Method 4: Trim First, Compress Second
The most underused compression strategy. Every second you cut is data you don’t need to compress.
A 60-second clip trimmed to 30 seconds hits 10MB at twice the bitrate — meaning twice the quality at the same file size. For gameplay clips, reaction moments, or anything with a specific highlight, trim aggressively before compressing.
On Windows: open the clip in the Photos app, click Edit, use the trim tool. On Mac: open in QuickTime Player, go to Edit, then Trim. On mobile: use the default Photos app on iPhone or Google Photos on Android.
Trim first. Then compress. The result is consistently better than compressing an untrimmed clip.
When Compression Isn’t the Right Answer
Some clips are too long or too complex to hit Discord’s limit at watchable quality. A 10-minute gaming session compressed to 10MB looks unwatchable at any codec setting.
Three alternatives worth knowing:
Share a cloud link. Upload to Google Drive, Dropbox, or Imgur and paste the link in Discord. Recipients click and watch without downloading. No size limit. No quality loss. The trade-off is the video doesn’t play natively inside the chat.
Discord Nitro. Nitro Basic increases the upload limit to 50MB. Full Nitro allows 500MB per file. Worth it if you share video regularly. Not worth it for occasional clips.
Upload to YouTube and share the link. YouTube handles any file size and plays inline in Discord for most links. For longer content, this is the most practical option.
Frequently Asked Questions
Discord’s file size limit for free users is currently 10MB per file for direct uploads. Nitro Basic raises this to 50MB and full Discord Nitro allows up to 500MB. Target slightly below your tier’s limit — such as 8MB for a 10MB cap — to ensure successful uploads without hitting edge cases.
MP4 with H.264 video codec and AAC audio is the best format for Discord. It offers the best balance of compression and quality and is natively supported by Discord for inline playback. H.265 produces smaller files at the same quality but check compatibility before using it.

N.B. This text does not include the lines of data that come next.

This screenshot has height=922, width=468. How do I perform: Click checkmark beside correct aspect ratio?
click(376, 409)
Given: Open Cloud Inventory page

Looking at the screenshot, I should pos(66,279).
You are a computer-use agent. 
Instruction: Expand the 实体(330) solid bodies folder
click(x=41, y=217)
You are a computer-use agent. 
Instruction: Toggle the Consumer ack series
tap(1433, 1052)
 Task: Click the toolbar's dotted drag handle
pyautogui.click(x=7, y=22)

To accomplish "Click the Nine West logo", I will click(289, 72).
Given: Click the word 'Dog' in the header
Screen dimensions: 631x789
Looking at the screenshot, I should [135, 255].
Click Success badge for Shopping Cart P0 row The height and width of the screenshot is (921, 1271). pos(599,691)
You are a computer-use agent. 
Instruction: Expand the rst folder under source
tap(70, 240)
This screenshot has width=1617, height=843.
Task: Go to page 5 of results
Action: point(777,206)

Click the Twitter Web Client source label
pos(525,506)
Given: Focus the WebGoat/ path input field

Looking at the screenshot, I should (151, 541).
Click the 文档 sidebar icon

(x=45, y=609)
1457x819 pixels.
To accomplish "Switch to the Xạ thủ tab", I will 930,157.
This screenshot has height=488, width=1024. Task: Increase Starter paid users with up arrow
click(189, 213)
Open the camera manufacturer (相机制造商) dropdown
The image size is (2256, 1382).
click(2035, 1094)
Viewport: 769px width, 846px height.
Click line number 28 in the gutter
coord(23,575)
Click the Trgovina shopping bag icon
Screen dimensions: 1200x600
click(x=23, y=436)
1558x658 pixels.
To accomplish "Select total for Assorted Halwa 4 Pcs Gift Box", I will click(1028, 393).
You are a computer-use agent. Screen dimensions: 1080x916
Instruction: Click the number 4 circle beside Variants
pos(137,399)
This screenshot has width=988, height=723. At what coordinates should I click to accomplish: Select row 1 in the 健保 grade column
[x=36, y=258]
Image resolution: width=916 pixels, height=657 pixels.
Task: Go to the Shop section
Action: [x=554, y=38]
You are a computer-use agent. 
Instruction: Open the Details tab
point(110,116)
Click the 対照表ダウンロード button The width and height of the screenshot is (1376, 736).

Calculate the required bitrate using the formula: target size in MB divided by clip duration in seconds, multiplied by 8, equals total bitrate in kbps. Subtract 192kbps for audio. Set the remainder as your video bitrate in HandBrake or TotalMedia VideoConverter. For a 30-second clip at 10MB, target approximately 2,500 kbps total bitrate.
Yes. Compress the video to under 10MB for direct upload. For clips that can’t be compressed to that size without unacceptable quality loss, share via a cloud link — Google Drive, Dropbox, or Imgur — and paste the link in Discord. The video won’t play natively in chat but recipients can click and watch.